Damien zamrugał, niedowierzając jej słowom.
– To wszystko? – obruszył się, widząc, że kobieta zbiera się do odejścia. – Ale…
– Pozwalam wam tak po prostu odejść właśnie przez wzgląd na Elizabeth. Cokolwiek tutaj robicie… – Kobieta zamilkła, po czym westchnęła cicho. – Nie zaprzeczę, że wiele ci zawdzięcza. I ja, i Liz jesteśmy za to wdzięczne. Z tym, że i tak nie powinno was tutaj być – oznajmiła z naciskiem. – Gdybyście trafili na kogokolwiek innego… Cóż, nie zawahałby się.
– Cudownie! Więc wszyscy tutaj biegacie z kuszami czy jak? – zapytała z niedowierzaniem Alessia.
Kąciki ust kobiety drgnęły, ale ostatecznie się nie uśmiechnęła. W zamian po prostu potrząsnęła głową, wyraźnie zmartwiona.
– Mogę tylko zgadywać, jakim cudem tuta trafiliście. Jeśli chodzi o Liz… – zaczęła, ale nie miała okazji dokończyć.
– A jest tutaj? – wszedł jej w słowo Damien.
Alessia drgnęła i w pośpiechu chwyciła brata za ramię, chcąc żeby się uspokoił. Nie, sytuacja zdecydowanie nie była normalna – nie mogła, skoro to ona musiała jakkolwiek upominać Świętego Damiena. Co prawda mogła przewidzieć, że sama wzmianka o Liz wystarczy, żeby wytrącić go z równowagi (w końcu sama nie była lepsza, gdy w grę wchodziło bezpieczeństwo Ariela), ale mimo wszystko…

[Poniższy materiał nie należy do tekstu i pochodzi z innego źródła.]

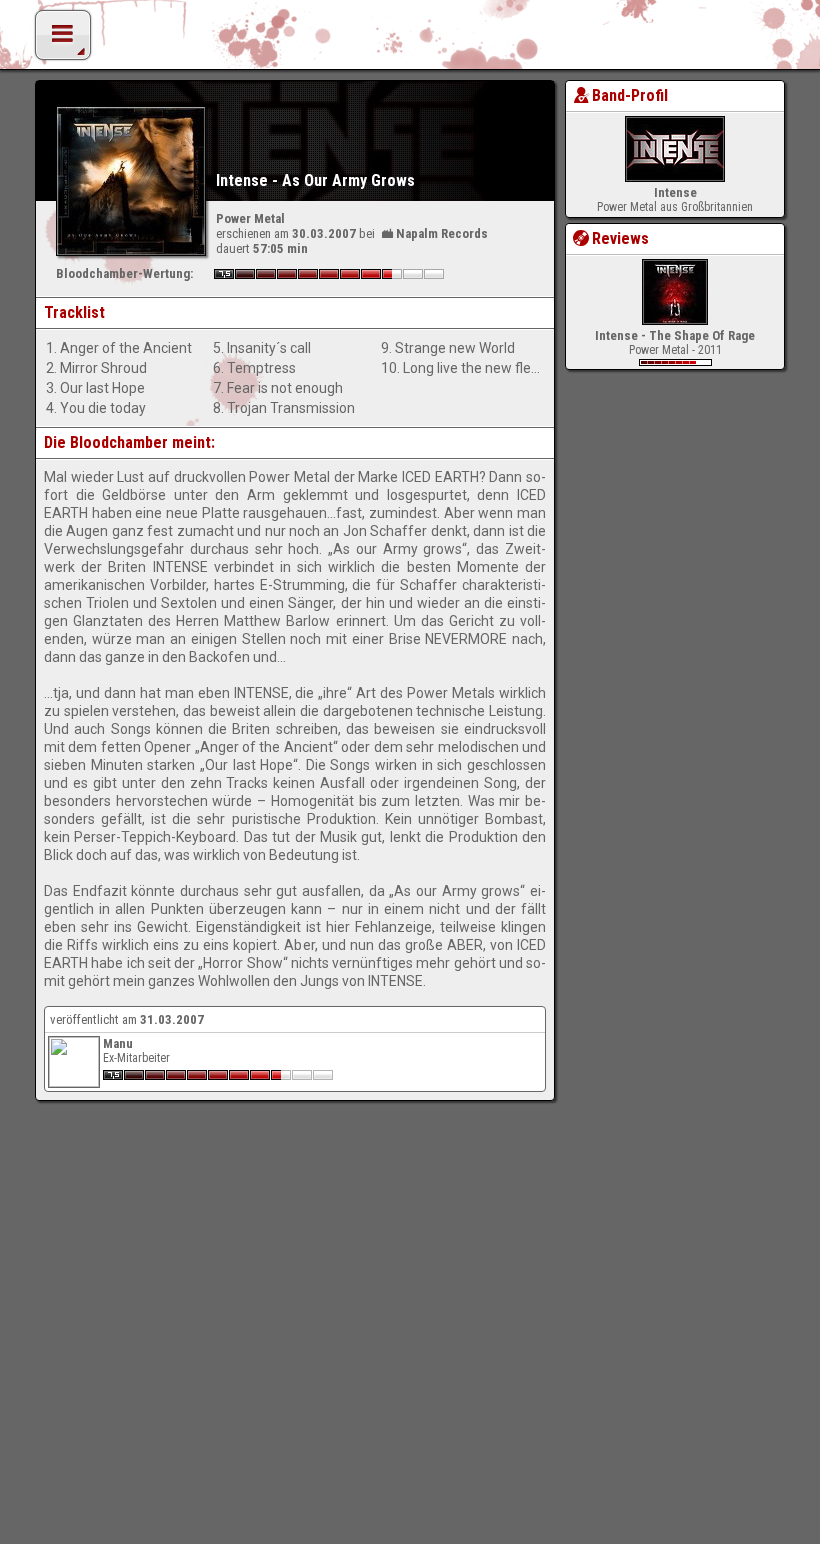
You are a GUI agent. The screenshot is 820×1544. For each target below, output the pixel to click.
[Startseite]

Mniej więcej wtedy panującą dookoła ciszę przerwało przejmujące, przyprawiające o ból głowy wycie. Alarm włączył się nagle, głośny i wystarczająco niepokojący, by Ali poczuła się nieswojo. Z bijącym sercem powiodła wzrokiem dookoła, świadoma wyłącznie tego, że musiało wydarzyć się coś złego. Słodka bogini, przecież nawet nie chodziło o nich, prawda? Gdyby nie spotkali Niny, pewnie uwierzyłaby, że mieli kłopoty, bo ktoś ich zauważył, ale w obecnej sytuacji takie rozwiązanie nie wchodziło w grę.
Nina, która wyglądała na chętną, by jednak odpowiedzieć na pytanie Damiena, raptownie pobladła, zaniepokojona. Przez krótką chwilę tkwiła w bezruchu, nasłuchując i wydając się nad czymś intensywnie myśleć, w następnej sekundzie odwracając się na piecie i biegiem rzucając w sobie tylko znanym kierunku.
– Hej! – zaoponowała, z niedowierzaniem spoglądając w ślad za łowczynią.
Zareagowała niemalże w tym samym momencie, co i Damien. Oboje po prostu ruszyli za Niną, w krótką chwilę zrównując się z nią i niemalże przeganiając. Kobieta drgnęła, nagle wytracając prędkość, po czy rzuciła im zniecierpliwione, niechętne spojrzenie.
– Powiedziałam już, że macie stąd iść! – zniecierpliwiła się. Podniosła głos, próbując przekrzyczeć alarm. – Był z wami ktoś jeszcze? Myślałam, że…
Zamilkła, ledwo tylko w korytarzu na powrót zapanowała nieprzenikniona cisza. Alarm wyłączył się równie nagle, co wcześniej zaczął wyć, ale Nina wcale nie wyglądała jak ktoś, kto poczuł z tego powodu ulgę. Wręcz przeciwnie – nagle przyśpieszyła, wyglądając na niemalże spanikowaną, co absolutnie do niej nie pasowało. Alessia znała ją raptem chwilę, ale to wystarczyło, by pojęła, że ma przed sobą kogoś równie silnego i pewnego siebie, co i Isabeau. To była jedna z tych kobiet, które nie bały się bez powodu, a kiedy zaczynały odczuwać przerażenie, znaczyło to najpewniej, że wydarzyło się coś bardzo, ale to bardzo złego.
Tym razem Nina nawet słowem nie skomentowała tego, że wciąż podążali za nią. Szła szybko, w pośpiechu pokonując kolejne metry i raz po raz niespokojnie rozglądając się dookoła, zupełnie jakby w każdej chwili mogła wypatrzeć w ciemnościach coś, czego nie powinno tam być.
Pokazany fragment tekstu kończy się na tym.